Canipe, who lives in Lincolnton, N.C., survived the shooting. He was shot when he got out of his pickup after Knox pulled him over on U.S. 321 north of Clover.
Knox, 24, a deputy for about three years, told investigators that when Canipe got out of the truck, he grabbed something long out of the bed of the pickup, which Knox believed to be a long gun. Knox yelled at Canipe to stop and then fired.
Knox’s actions did not rise to the level of criminal intent, said 16th Circuit Solicitor Kevin Brackett, who made the decision not to file charges. The shooting was “without question accidental,” he said, and while “tragic,” it was not a criminal act.
“The deputy was acting under the impression that his life was in imminent danger,” Brackett said.
The incident was captured on Knox’s police car dashcam video. It lasted less than four seconds. Knox can be heard and seen on the video yelling to Canipe. The “long object” that turned out to be a cane “clearly” was pointed at Knox, Brackett said.
On the video, Knox can be heard weeping and begging God to forgive him after he fired about six shots at Canipe.
Brackett cited that expression of “sincere remorse” and “overwhelming grief” in a letter he sent to State Law Enforcement Division investigators.
“This was a tragic event and is painful for all involved,” Brackett said.
In his letter to SLED, Brackett advised investigators that no charges would be filed. Brackett also met Thursday with Canipe and some of his family to tell them personally that no charges would be filed.
Efforts to reach Knox through the sheriff’s office were unsuccessful Thursday.
Efforts to reach Canipe and his family for comment also were unsuccessful. Immediately after the incident, members of his family declined to comment, saying they were waiting to talk to a lawyer. State and federal court records do not show any civil legal action taken by Canipe concerning the incident.

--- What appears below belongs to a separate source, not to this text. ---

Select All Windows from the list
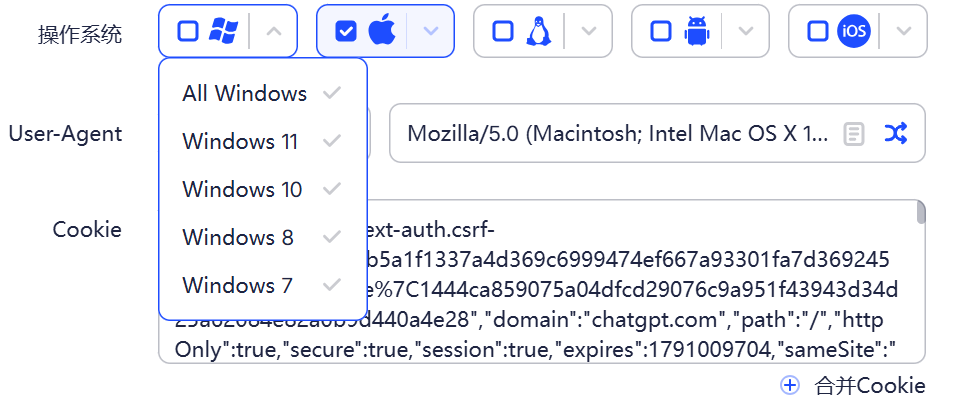The width and height of the screenshot is (966, 400). point(245,94)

Knox has been back on the job for several weeks after initially being placed on administrative leave while SLED investigated.
Sheriff Bruce Bryant said Thursday his office has stood by Knox from the beginning.
“Any other officer in the exact circumstances would have acted in the same manner as Deputy Knox responded,” he said.
Bryant said he was glad this “unfortunate incident” had been put to rest by the solicitor.